I WISH to share the following experience with your readers:
Recently, I visited Port Elizabeth, my hometown, to inspect my property in Bluewater Bay, which has been rented out through an agent since October last year. The tenants had paid one month’s rental, when they moved in, in late September last year.
No further rent had been paid to date, and I had appointed a lawyer to proceed with an application for an eviction order.
Upon my arrival in PE, I contacted the agent to arrange for the visit. I was however informed by the tenant, via the agent, that I would be allowed to enter my property once they decided to move out. I then arranged for assistance from the SAPS. Upon my arrival at the Swartkops SAPS, the members started arguing over whether I should be accompanied or not. I decided to excuse myself and went to the property.
I was followed by three members of the SAPS and as I arrived at the house, the tenant’s husband, who did not co-sign the rental agreement, sped into the driveway, as he had been alerted that I was there.
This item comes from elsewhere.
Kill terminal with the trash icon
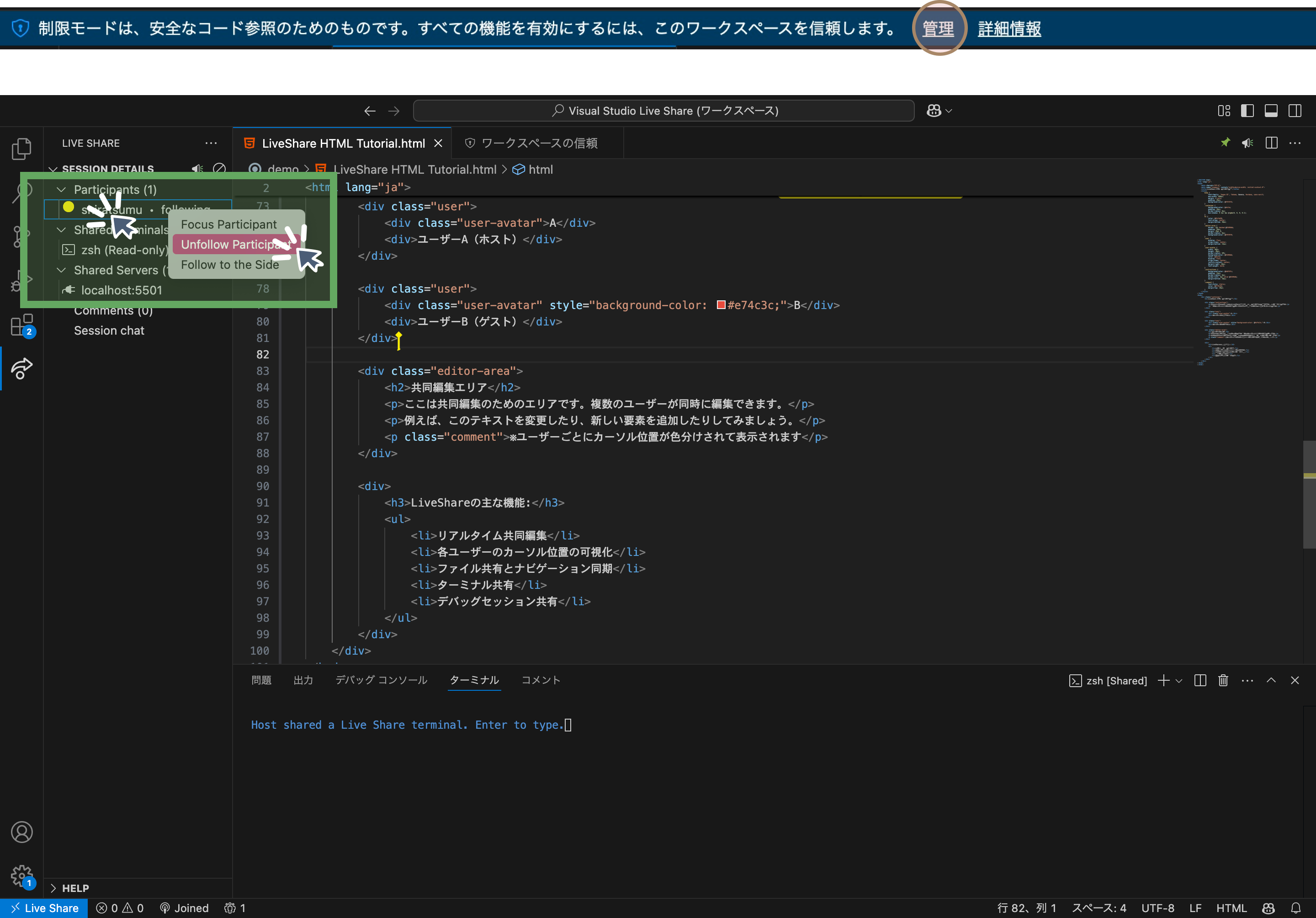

I was threatened and verbally abused by him in public, and he said that I would not enter “his” house.
The police sided with the tenant. I was warned by one of the police that I would not be protected by the SAPS if I entered the property. He said I should seek a high court interdict.
The electrician managed to enter the property and discovered that the electricity meter had been bypassed.
I reported this to the municipality. Municipal officials were prepared to have the tenant pay the R2000 fine, and let the matter rest. I refused, and asked that the meter be removed as I was convinced the tenant would continue this behaviour, ultimately at my cost.
Municipal officials were too scared to enter the property, and I was forced to have the electricity cord cut outside, at a cost of R3000.
The agent, I discovered a month after the tenant had moved in, was well- acquainted with the tenant and allowed the tenant move into the property without the relevant documentation.
After being refused entry into my property, I called the bank holding the bond, and reported the matter to the legal department. I received a copy of the title deed but still could not enter my property. The Estate Agency Affairs Board has not responded to my complaint about the agent’s conduct.
The Rental Housing Board never acknowledged my complaint forwarded in December last year.
I am back in Pretoria where I work, renting a property. The tenant is still in the property, and informed me that the Rental Housing Board is on their side and that I would never get them to leave the property. The matter continues.